If there's a filtering rule that applies to interface bge0, and someone renames
bge0 to net0, then the rule no longer matches packets received on the link
formally known as bge0.

Also IPFilter has been designed to allow users to specify rules with interface
names that do not exist at the time they are loaded, and for those interface
names to be resolved at the time at which they're added to the system. Thus,
the mapping from the linkname to the linkid needs to happen in the kernel.
Changing IPFilter to use linkid instead of link name will not work.

Protocol & Hook registration
============================
Protocol registration
---------------------
With IP layer netinfo today we have 3 protocols, IPv4, IPv6 and ARP. For MAC
layer, each of the MAC plugin type is treated as a different protocol, so 
we'll have ethernet, wifi and ib. These protocols will be registered by
using net_protocol_register() when the corresponding MAC plugin gets loaded.

Hook registration
-----------------
IPFilter will register hooks for MAC layer protocols in the following cases:

when the first ethernet filtering rule is added
- register the ethernet hook

when the first "layer2" IP filtering/NAT rule is added
- register the ethernet, wifi and ib hooks

when it receives a notification indicating that a protocol is registered
- register the hook if there are rules for that corresponding protocol.

Since layer 2 filtering functionality is enabled automatically when the 
first layer 2 rule is added, the corresponding hook needs to be registered
then so packets can be passed to IPFilter from the hook framework.

It is possible that a rule for a layer 2 protocol is added before the
corresponding protocol is registered. Suppose user has added a layer 2 IP
filtering rule on a system that only has ethernet cards, then he plugs a
wifi card into the system and sets it up, in this case when the wifi MAC
plugin is loaded, the protocol will be registered, and IPFilter will be
notified via the callback notification mechanism provided by the PFHooks
API project, and it will register the hook for that protocol so it can
receive and match wifi packets.

| Dynamic data path modification
| ------------------------------
| To make sure layer 2 filtering has no performance impact when disabled,
| instead of inserting hooks check into the fast path code, we make use of
| the function pointer driven approach provided by Crossbow where possible.
| On RX side layer 2 filter implements its own receive function, and will
| replace the default function with its own one when l2 filtering is enabled.
| The l2 filter specfic receive function does layer 2 firewall processing
| before calling the original receive function.

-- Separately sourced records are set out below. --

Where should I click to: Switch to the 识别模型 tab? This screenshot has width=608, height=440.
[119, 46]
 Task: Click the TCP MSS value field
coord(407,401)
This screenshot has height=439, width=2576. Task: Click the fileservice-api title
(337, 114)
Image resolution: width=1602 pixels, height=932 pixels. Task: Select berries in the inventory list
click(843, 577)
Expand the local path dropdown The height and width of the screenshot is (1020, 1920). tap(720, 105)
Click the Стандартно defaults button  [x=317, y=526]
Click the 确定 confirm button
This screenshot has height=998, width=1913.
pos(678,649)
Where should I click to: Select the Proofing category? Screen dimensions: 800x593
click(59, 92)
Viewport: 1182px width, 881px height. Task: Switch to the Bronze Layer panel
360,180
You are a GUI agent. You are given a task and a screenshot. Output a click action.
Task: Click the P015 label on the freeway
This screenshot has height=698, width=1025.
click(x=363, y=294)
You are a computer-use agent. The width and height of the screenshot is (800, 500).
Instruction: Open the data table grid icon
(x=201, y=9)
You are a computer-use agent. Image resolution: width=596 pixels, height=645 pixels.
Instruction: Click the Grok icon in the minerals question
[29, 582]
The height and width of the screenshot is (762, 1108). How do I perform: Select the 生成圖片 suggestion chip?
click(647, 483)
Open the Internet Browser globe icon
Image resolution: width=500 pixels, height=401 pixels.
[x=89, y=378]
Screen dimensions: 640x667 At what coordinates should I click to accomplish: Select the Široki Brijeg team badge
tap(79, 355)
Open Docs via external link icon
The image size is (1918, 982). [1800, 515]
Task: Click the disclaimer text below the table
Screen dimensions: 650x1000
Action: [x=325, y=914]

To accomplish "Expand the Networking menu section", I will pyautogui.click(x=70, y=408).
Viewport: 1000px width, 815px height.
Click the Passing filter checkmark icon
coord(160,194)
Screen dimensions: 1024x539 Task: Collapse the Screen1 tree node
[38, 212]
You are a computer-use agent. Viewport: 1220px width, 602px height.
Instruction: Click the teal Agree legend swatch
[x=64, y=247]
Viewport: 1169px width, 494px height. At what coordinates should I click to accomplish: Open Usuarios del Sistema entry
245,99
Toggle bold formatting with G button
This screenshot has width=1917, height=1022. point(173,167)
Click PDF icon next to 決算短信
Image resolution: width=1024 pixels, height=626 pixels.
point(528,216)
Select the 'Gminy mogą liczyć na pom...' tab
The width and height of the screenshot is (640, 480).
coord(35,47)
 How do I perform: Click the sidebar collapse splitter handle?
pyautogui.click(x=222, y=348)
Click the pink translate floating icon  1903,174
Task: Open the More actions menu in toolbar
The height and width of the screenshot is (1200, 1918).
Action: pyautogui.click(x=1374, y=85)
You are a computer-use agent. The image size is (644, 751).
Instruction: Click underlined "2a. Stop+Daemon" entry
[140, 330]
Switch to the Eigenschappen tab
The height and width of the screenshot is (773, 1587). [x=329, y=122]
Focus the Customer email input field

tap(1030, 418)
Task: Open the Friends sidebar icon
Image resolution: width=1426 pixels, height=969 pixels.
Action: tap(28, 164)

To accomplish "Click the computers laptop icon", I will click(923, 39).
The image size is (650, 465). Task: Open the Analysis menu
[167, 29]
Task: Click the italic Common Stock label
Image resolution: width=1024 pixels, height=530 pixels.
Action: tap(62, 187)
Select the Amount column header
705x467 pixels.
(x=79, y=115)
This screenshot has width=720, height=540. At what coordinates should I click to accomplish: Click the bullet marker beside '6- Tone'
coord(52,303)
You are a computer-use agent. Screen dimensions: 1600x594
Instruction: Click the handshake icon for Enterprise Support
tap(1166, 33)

So when l2 filter is disabled
| there's zero additional processing on the RX path. On TX side layer 2 filter
| will force packets off the fast path when filtering is enabled, and add
| the hooks check into the non fast path to avoid impacting performance.
| In both cases the data path will be modified dynamically when the filtering
| is enabled/disabled, and this is done on a per MAC client basis.
| 
| To do this a function will need to be called when the first hook is registered
| on a specific hook event, and when the last hook is unregistered from the
| event, to do the the necessary data path setup. The hook_event_t strcture is
| changed to accomodate this so that hook providers, MAC plugins in this case,
| could specify their own callbacks which will be called from hooks_register/
| hook_unregister().
| 
| typedef struct hook_event_s {
|          int             he_version;
|          char            *he_name;       /* name of this hook list */
|          int             he_flags;       /* 1 = multiple entries allowed */
|          boolean_t       he_interested;  /* true if callback exist */
| +        void            (*he_enable_cb)(hook_event_token_t, hook_event_t *,
| +                            void *);
| +        void            (*he_disable_cb)(hook_event_token_t, hook_event_t *,
| +                            void *);
| +        void            *he_arg_cb;
| } hook_event_t;
| 
| he_arg_cb points at a mactype_t structure, to identify which MAC plugin the
| hook is registered on, as l2 filtering is enabled/disabled per MAC plugin.
| The two callback functions, pointed by he_enable_cb and he_disable_cb, will
| walk through the MAC clients in the system, and does the necessary data path
| setup/cleanup for the corresponding MAC clients, which are primary MAC clients
| on top of data links of the specific MAC plugin.
|
| Relative Hooks ordering
| =======================
| Order with Bridging
| -------------------
| L2 filtering is done on a per MAC client basis. When the users specify "net0",
| this refers to the traffic going through the primary MAC client of net0, for
| example IP on top of that data link. This is different from all traffic going
| through the physical MAC instance which is shared by multiple MAC clients.
| And L2 hooks intercept traffic both from/to the wire, and those occur between
| multiple MAC clients defined on top of the same data link.
| 
| With regard to bridging, L2 filter works on top of the bridge, instead of
| underneath it, as the filtering is based on MAC clients instead of the MAC
| instance that the bridge uses. This means in certain cases L2 hooks is not
| able to see the actual interface used for transmit or receive, but only the
| interface that the network layer believes it's using, as when IP sends a
| packet on one interface, the bridge may end up transmitting that packet
| on another interface - if that's the interface on which the destination
| exists or if the destination is unknown. This is by design as l2 filtering
| aims more on controling what packets a VM can send to the wire via the data
| link it is using, insted of which physical link the packets actually get sent
| out from.
| 
| Order with bandwidth limit
| --------------------------
| L2 filter sits underneath bandwidth shaping by Crossbow. On RX side, the
| filtering is done before the bandwidth limit is applied; on TX side, it
| is applied after the bandwidth limit. 

IPFilter changes
================
Users can use ipf(1M) to add ethernet filtering rules in addition to IP 
filtering rules, these ethernet filtering rules are marked with "family ether".
They can also add IP Filtering/NAT rules and mark them with "layer2" keyword
so these rules will be processed in MAC layer instead of IP layer. Unlike IPv6,
no special command line switch is required to load these rules.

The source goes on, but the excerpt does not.